Saturday, March 5, 2011
Lymphocytes are a primary target for replication persistence of XMRV
XMRV: Examination of Viral Kinetics, Tissue Tropism, and Serological Markers of Infection
X Qiu1, P Swanson1, K-C Luk1, J Das Gupta2, N Onlamoon3, R Silverman2, F Villinger3, S Devare1, G Schochetman1, and John Hackett, Jr*1:
1Abbott Diagnostics, Abbott Park, IL, US; 2Cleveland Clin, OH, US; and 3Yerkes Natl Primate Res Ctr, Emory Univ, Atlanta, GA, US
Background: Xenotropic Murine Leukemia Virus-related Retrovirus (XMRV) is a human retrovirus recently discovered in familial prostate cancer tissue using DNA array based Virochip technology. Understanding viral replication kinetics, tissue tropism, and the host immune response is fundamental to establish the etiology of XMRV infection in human disease.
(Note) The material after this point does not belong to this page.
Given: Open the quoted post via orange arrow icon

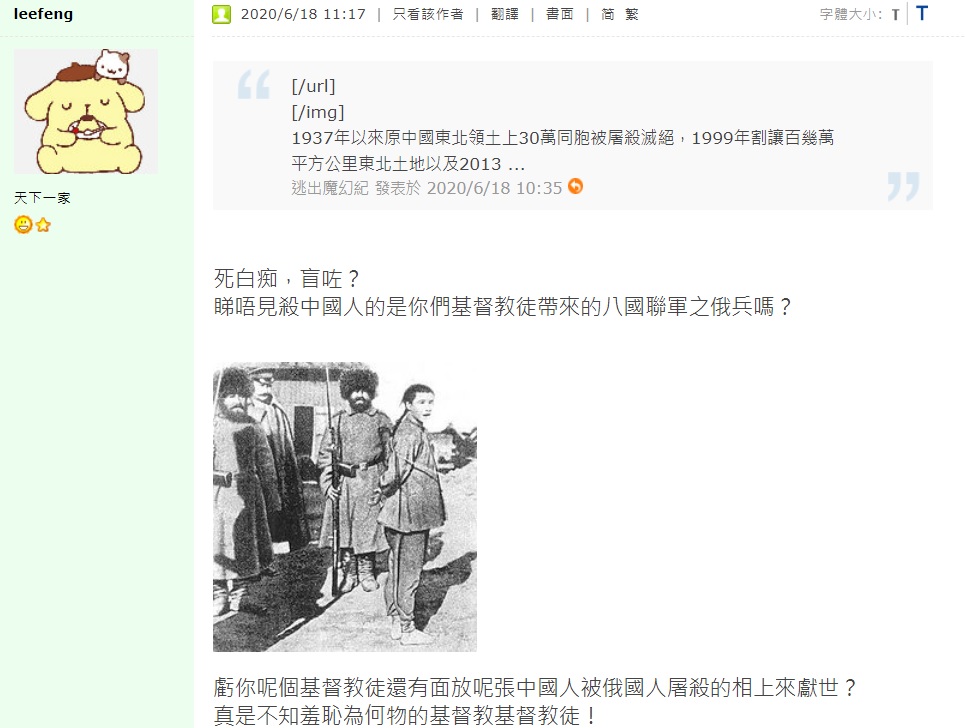Looking at the screenshot, I should point(575,186).
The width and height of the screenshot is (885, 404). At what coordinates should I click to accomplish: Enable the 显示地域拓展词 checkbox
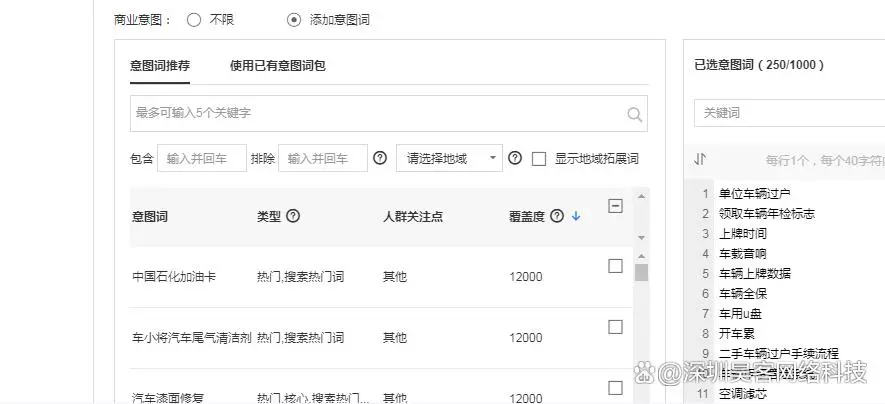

Development of serologic assays to detect XMRV-specific antibodies would facilitate epidemiologic studies.
Methods: Five rhesus macaques were inoculated intravenously with XMRV. Blood was collected throughout the course of infection, and tissue from multiple organs was harvested at necropsy. Two macaques were necropsied at day 6 or 7 and one at day 144 post infection. The remaining 2 animals were re-inoculated with XMRV on day 158 and necropsied on day 291. XMRV-specific immunoreactivity was monitored by Western blot using viral lysate. Recombinant env gp70, p15E and gag p30 were utilized to develop serologic assays on the high-throughput automated ARCHITECT instrument system (Abbott Diagnostics).
Results: XMRV inoculation resulted in low transient plasma viremia, although proviral DNA persisted in circulating peripheral blood mononuclear cells for several weeks. Of interest, the earliest leukocyte targets were CD4+ T cells and NK cells followed by CD8+ enriched T and CD20+ enriched B cells (50% positive); CD14+ monocytes were negative. Animals sacrificed at the acute stage showed evidence of viral replication in spleen, lung, lymph nodes and liver. In contrast, sacrifice of 2 animals at 19 weeks post XMRV re-inoculation showed greater dissemination of XMRV DNA and RNA in various organs including the GI and urinary tract as well as in vaginal tissue of the one female. By Western blot analysis, all 3 chronically infected macaques developed antibody responses to env and gag proteins. The serologic assays demonstrated 100% sensitivity by detecting all Western blot positive serial bleeds from the XMRV-infected macaques. Preliminary results showed evidence of detectable reactivity to all 3 antigens in a low proportion (~0.1%) of US blood donors.
Conclusions: These data suggest that lymphocytes are a primary target for replication persistence (low grade replication) of XMRV in the absence of detectable plasma viremia. This study identified specific serological markers useful for detection of antibodies induced by XMRV infection. The prototype antibody assays will facilitate large-scale epidemiological studies.